**Problem requirements:**
Every entry should come back exactly as written, minus the pictures.

• • •

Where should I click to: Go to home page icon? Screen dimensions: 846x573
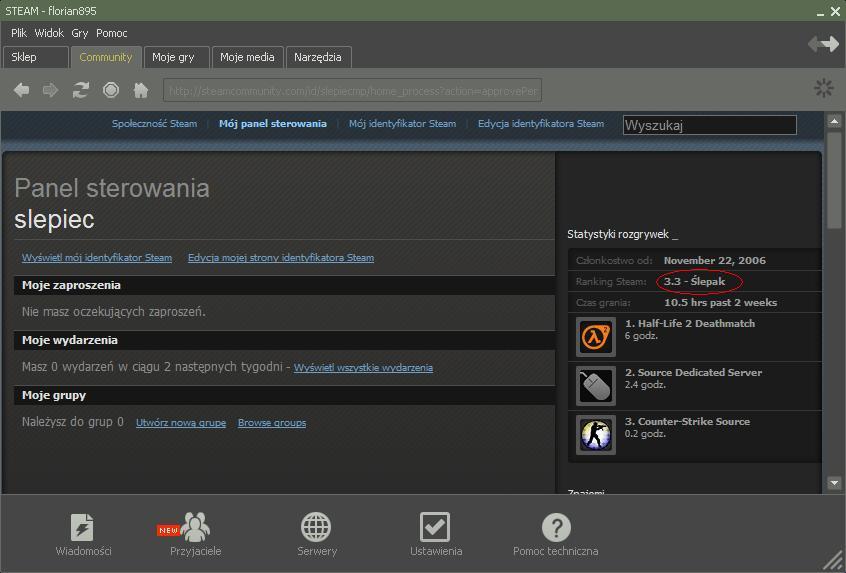141,90
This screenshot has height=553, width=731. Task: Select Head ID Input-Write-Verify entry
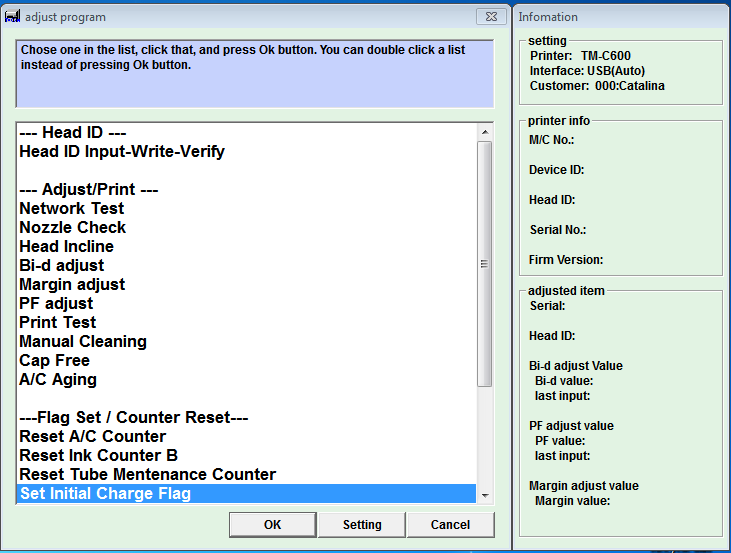[122, 152]
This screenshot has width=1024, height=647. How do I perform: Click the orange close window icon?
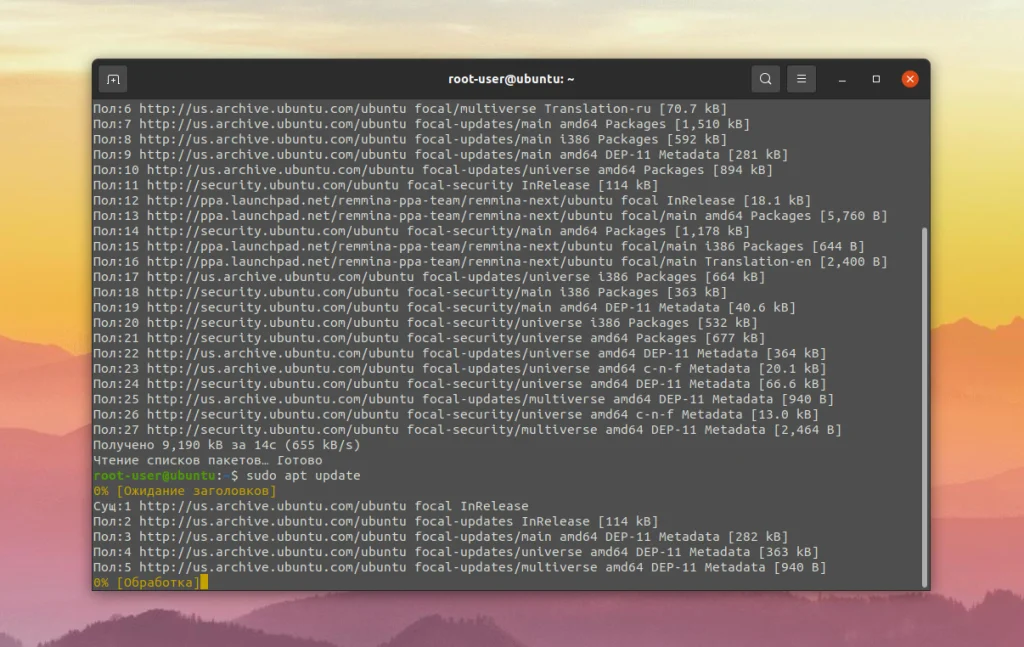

• • •

**Written solution:**
Where should I click to: Go to home page icon? Screen dimensions: 846x573
141,90
This screenshot has height=553, width=731. Task: Select Head ID Input-Write-Verify entry
[122, 152]
This screenshot has width=1024, height=647. How do I perform: Click the orange close window icon?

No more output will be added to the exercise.